Shift supervisors at Starbucks have no substantial degree of “managerial responsibility” and are “akin to general wait staff,” and therefore should be able to collect from tip jars, a New York appellate court ruled yesterday.
The decision overturned a previous New York Supreme Court ruling that sided with a group of Starbucks baristas arguing that they should be awarded all of the tips, as shift supervisors are primarily responsible for delegating duties and running business operations most often out of the view of consumers. The ruling does not apply to assistant managers and other salaried employees who are often able to earn incentives that are not available to hourly baristas.
The case should be minded by every coffee shop operator, especially those in New York, as many shops have unwritten or no formal policies related to the dispersment of tip money.

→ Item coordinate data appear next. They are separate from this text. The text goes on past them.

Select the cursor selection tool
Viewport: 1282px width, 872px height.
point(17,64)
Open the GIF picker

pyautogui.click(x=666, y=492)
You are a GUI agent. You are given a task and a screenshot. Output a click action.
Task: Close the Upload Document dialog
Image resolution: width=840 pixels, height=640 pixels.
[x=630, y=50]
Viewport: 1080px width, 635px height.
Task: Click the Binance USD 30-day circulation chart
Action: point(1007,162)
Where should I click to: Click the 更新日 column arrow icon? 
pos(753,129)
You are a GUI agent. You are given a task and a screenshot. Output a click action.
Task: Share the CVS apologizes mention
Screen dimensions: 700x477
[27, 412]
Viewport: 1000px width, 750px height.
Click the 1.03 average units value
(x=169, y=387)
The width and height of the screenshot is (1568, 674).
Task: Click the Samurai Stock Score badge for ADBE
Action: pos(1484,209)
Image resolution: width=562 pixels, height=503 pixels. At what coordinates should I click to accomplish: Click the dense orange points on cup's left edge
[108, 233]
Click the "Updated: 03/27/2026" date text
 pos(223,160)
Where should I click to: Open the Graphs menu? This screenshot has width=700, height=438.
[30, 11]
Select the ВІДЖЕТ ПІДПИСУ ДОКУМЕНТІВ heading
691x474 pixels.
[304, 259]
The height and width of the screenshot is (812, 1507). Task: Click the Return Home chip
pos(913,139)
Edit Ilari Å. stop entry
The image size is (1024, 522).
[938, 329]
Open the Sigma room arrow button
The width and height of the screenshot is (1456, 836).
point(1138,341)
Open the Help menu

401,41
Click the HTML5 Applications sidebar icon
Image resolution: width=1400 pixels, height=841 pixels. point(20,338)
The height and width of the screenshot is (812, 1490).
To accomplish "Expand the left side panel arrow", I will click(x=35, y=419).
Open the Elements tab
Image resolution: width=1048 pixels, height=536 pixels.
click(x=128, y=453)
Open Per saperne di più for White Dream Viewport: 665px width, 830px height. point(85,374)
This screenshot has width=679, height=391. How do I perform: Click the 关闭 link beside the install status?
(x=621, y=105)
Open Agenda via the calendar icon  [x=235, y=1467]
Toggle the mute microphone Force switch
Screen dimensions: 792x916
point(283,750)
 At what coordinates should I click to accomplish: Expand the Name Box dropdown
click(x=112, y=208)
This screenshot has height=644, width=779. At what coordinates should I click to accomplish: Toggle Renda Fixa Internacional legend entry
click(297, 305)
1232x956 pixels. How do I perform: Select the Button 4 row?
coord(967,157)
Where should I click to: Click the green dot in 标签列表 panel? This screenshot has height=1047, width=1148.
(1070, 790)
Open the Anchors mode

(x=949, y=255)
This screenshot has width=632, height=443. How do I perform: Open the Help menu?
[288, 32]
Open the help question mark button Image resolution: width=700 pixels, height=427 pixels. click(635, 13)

A three-member panel in the 2nd Circuit Court of Appeals cited the inability of shift supervisors to hire and fire employees as a mark of their limited authority: “While shift supervisors may be able to coach baristas, they cannot formally discipline them,” the panel said, according to an Associated Press report. “On this record, no fact finder could conclude that shift supervisors have such a ‘substantial’ degree of ‘managerial responsibility’ that they are no longer akin to ‘general wait staff.’”
Attorneys for Starbucks argued that shift supervisors spend as much as 90 percent of their time performing duties also handled by baristas, including making drinks and dealing with customers. Starbucks baristas and shift supervisors share tips equally on a weekly basis.